### Reading text
####
By IANS,
Toronto : Fed up with repeated detentions at American airports for seven years, a Canadian businessman, whose name figures mistakenly on the US ‘no-fly’ list, has changed his name to dodge airport security.
Montreal-based Mario Labbe, who wonders how his name landed on the US terror watch list, has added the word Francois to his name to avoid grilling and detention at US airports.
He says he wrote to the US Department of Homeland Security to remove his name from the watch list. But the department wrote back saying his name was included in 2004 probably after he became a victim of identity theft.
Labbe told a TV channel that he is clueless about his identity theft and thus “now my official name is Francois Mario Lobbe”.
The Canadian businessman is one of the more than a million names on the US terror watch list – prepared after 9/11 to keep suspected terrorists off flights.
The International Civil Liberties Monitoring Group says 25,000 more names are added to the list each month.
####
[Entries showing where items appear]
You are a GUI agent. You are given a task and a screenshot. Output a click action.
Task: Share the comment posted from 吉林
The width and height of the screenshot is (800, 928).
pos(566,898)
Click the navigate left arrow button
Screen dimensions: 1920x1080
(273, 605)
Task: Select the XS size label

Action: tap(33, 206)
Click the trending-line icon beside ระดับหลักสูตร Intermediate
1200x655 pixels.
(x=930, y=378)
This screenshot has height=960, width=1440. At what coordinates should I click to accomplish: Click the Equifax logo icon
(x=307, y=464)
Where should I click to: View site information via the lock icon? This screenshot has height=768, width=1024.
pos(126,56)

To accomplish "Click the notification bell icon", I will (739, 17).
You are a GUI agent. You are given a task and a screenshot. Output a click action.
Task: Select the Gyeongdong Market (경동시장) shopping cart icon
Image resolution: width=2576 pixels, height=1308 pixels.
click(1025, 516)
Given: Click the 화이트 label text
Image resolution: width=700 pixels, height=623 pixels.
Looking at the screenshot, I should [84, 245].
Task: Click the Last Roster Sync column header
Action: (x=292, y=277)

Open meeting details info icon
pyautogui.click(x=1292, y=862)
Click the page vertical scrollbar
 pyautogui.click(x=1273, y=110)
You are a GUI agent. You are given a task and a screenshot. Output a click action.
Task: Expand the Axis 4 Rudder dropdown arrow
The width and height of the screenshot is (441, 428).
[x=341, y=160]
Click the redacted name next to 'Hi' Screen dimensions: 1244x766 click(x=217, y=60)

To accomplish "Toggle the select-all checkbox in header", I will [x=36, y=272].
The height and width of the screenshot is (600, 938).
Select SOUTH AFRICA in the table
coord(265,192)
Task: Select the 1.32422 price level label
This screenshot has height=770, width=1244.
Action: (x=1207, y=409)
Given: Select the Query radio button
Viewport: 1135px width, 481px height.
####
### Objective
Carry on the news story about the Canadian businessman wrongly named on the US no-fly list, starting right after its last sentence. The data plays no part in this.

### In response
Labbe, who has travelled to the US every month since 9/11, says each time he steps in for check-in, US customs computers sound an alert after scanning his passport.
“It’s always the same questions, about if I’ve lost my passport, if I’ve been to Japan – I don’t know why Japan, but in their file it was something to do with Japan,” he says.
He says he is separated from others and subjected to extra scrutiny. “You have to wait your turn to finally be released an hour, an hour and a half, two hours, whatever it is after. Once I was caught in Miami like that for six hours,” he says.
The change in name may spare him hassles at US airports but it has added to headaches in Canada where he has to change everything about himself.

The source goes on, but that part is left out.